Page:
Texas Inheritance Laws: Expect the Unexpected Friday, September 10, 2010

Jeffrey A. Rattikin By: Jeffrey A. Rattikin
rattikin@rattikinlaw.com
www.rattikinlaw.com
Friday, September 10, 2010

Let’s face it. Texans are a proud breed, and we firmly believe that we hold an inalienable right to control our God-given assets even beyond the grave. But unfortunately, Texas lawmakers, in all their infinite wisdom, don’t always share this view. As a result, unless you execute a valid written will, and it is offered up for probate within four years of your death, the State of Texas decides who will inherit your property, applying a rigid set of rules and formulas outlined in the Texas statutes without regard to any pre-death intentions or promises. To be sure, this application of non-flexible guidelines often leads to the estate’s inclusion of long-lost, inadvertent and all of a sudden gleeful heirs, reveling in their good fortune, typically with their hand out for compensation to clear up their new-found property interest. For a more extensive analysis of the potential pitfalls of dying without a will, be sure to read this author’s article at http://www.texaslegaldocs.com/blog/default.aspx/When-Mama-Dies--the-Turf-War-Begins--Who-Takes-Title-to-the-Family-Farm.
So who does inherit a decedent’s property if no will had been executed prior to death, or none found after death? The Texas formula for determining heirship is as complicated as the intertwined lives of its citizens. But regardless of its complexity, everyone has some sort of legal heir to their assets immediately upon death; it may just be a person who would be quite surprising. The statutory formula takes into consideration whether the property owned by the decedent at the time of their death is community or separate, whether the decedent is married or single, and whether and to whom children are born.

What this exercise asks:
**A.** Repeat the Texas inheritance article starting at "So who does" and ending at "children are born.", swapping "heirship" for "inheritance rights".
**B.** Write the next part of the Texas inheritance article, picking up after its final sentence.

(Entries on target coordinates)
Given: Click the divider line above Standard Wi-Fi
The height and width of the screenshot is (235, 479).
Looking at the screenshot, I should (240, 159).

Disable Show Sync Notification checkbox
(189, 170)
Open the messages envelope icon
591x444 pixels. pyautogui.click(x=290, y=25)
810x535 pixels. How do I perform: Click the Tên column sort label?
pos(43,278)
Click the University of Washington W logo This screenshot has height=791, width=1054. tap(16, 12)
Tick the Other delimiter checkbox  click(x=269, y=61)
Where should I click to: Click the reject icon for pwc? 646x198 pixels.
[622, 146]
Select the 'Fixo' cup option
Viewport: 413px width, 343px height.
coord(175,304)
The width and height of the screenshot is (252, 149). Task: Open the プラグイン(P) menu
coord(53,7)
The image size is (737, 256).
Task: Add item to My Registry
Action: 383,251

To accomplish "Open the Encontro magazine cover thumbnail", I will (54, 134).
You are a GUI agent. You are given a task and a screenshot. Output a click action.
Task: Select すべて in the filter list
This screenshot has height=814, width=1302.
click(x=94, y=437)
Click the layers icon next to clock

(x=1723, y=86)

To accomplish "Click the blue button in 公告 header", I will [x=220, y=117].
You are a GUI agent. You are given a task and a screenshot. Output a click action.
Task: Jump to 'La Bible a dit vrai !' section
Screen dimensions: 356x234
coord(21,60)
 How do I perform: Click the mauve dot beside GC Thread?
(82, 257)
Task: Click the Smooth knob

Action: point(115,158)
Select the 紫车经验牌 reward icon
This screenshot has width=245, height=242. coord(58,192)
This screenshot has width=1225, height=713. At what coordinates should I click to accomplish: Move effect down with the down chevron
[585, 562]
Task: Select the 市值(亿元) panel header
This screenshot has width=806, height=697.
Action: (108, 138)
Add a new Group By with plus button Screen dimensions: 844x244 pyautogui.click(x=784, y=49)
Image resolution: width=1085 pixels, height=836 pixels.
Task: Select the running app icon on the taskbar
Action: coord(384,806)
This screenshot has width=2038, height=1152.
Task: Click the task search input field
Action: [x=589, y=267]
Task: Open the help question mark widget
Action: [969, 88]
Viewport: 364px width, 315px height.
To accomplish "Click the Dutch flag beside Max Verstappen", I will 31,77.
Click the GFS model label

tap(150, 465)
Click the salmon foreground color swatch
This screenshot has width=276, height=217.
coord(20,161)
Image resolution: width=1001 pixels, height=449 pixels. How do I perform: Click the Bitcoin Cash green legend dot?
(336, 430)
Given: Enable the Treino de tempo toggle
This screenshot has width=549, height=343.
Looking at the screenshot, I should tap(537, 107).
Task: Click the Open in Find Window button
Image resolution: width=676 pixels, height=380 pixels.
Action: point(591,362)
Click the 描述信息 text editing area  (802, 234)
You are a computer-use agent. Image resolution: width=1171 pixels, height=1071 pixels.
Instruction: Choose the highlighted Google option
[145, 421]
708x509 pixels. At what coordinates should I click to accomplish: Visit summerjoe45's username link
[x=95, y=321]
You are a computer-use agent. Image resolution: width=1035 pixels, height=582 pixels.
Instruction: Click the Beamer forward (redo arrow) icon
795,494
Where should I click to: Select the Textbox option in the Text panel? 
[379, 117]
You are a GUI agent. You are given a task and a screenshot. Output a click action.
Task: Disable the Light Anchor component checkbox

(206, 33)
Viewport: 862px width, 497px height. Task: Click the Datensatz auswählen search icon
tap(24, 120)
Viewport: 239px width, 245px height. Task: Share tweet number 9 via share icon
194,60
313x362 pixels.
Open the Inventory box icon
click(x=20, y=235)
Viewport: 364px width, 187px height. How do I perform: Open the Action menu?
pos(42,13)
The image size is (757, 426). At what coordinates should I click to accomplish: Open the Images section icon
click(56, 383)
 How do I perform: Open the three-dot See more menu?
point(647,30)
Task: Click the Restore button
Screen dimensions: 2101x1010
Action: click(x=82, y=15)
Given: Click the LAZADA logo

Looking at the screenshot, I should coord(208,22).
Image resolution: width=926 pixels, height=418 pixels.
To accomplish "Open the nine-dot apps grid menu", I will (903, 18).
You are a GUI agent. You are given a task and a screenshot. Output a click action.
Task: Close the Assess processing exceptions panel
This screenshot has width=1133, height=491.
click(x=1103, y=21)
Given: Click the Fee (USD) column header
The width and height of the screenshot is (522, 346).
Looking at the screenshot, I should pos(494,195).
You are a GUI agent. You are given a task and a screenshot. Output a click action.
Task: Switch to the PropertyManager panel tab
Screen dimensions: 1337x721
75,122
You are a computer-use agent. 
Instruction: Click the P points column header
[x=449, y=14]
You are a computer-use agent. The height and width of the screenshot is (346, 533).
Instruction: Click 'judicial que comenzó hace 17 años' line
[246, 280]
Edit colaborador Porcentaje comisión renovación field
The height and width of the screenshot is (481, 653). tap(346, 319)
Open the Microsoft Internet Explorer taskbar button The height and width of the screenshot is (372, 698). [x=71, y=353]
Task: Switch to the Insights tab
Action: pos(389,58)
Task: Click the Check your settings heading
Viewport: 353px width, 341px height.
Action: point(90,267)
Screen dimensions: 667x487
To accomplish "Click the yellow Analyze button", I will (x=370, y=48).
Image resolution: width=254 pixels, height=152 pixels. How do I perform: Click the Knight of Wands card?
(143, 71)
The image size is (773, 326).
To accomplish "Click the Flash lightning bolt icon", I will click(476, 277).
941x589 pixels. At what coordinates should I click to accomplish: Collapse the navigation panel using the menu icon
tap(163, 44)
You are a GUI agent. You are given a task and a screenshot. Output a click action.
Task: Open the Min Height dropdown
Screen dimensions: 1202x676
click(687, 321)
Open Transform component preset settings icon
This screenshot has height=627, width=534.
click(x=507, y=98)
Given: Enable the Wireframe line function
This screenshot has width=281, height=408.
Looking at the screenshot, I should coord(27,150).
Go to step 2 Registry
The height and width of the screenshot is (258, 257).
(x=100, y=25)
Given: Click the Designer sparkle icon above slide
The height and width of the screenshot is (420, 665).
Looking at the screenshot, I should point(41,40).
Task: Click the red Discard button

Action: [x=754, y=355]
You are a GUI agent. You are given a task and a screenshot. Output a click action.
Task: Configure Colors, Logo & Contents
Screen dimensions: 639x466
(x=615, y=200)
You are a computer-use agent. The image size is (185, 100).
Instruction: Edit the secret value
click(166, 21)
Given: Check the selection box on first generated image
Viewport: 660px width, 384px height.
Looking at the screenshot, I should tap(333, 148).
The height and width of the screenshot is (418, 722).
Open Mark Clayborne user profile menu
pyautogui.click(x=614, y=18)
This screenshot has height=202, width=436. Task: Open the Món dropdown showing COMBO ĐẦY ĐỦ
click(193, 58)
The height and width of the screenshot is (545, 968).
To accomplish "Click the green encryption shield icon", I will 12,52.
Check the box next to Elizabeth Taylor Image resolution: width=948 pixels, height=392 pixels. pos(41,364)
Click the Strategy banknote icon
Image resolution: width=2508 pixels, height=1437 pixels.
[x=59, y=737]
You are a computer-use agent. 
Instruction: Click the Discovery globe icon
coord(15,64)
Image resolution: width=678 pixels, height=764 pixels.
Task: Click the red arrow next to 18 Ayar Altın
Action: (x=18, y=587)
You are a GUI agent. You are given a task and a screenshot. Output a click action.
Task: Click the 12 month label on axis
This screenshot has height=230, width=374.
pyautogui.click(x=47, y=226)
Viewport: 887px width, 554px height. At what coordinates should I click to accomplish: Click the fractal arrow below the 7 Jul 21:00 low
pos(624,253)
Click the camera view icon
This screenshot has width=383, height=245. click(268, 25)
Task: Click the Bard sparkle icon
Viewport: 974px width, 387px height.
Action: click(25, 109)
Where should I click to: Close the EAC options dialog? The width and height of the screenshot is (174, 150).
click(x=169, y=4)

Results in order:
**A.**
So who does inherit a decedent’s property if no will had been executed prior to death, or none found after death? The Texas formula for determining inheritance rights is as complicated as the intertwined lives of its citizens. But regardless of its complexity, everyone has some sort of legal heir to their assets immediately upon death; it may just be a person who would be quite surprising. The statutory formula takes into consideration whether the property owned by the decedent at the time of their death is community or separate, whether the decedent is married or single, and whether and to whom children are born.

**B.**
Everyone assumes that if a married Texan dies without a will, their property would be automatically inherited by their spouse. However, prior to September 1993, that just was not the case. Until that time, if any children were born to the decedent, the spouse would not inherit any of the decedent’s interest in the assets. But after September, 1993, the law was revised to its current configuration.
Today, if a married Texan dies, all of his or her interest in community property will pass by law to their surviving spouse. But there is always an exception to every rule. If the decedent had any children born to a person other than the surviving spouse (from a prior or illegitimate relationship, for example), all of the decedent’s half interest in the property will pass to the children or the children’s heirs, and not to the surviving spouse! This of course, leads to the frequent and uncomfortable situation where the children of the decedent now co-own property and assets with their step-parent. To say some past grudges and emotions bubble up and get aired out in these situations would be an understatement. Lesson learned: If you are considering getting remarried, and you have children from another relationship, by all means get a will drafted!
An even harsher result occurs in the treatment of separate property of the decedent, not co-owned by the surviving spouse. In this situation, all of decedent’s interest in real estate passes directly to his or her children (regardless of parentage), with the surviving spouse granted only a life-estate in those assets. Non-real estate assets are divided 2/3 to the children and 1/3 to the surviving spouse. If the decedent had no children, the spouse gets ½ of the separate property, and the other half is divided among the decedent’s surviving parents, and possibly siblings. Again, the formula gets complicated, and leads to some “interesting” co-ownership scenarios.
An unmarried decedent’s property will go to his or her children, if there are any, and if not, to his parents. If no parents survive, then the property will pass to the siblings and their descendants.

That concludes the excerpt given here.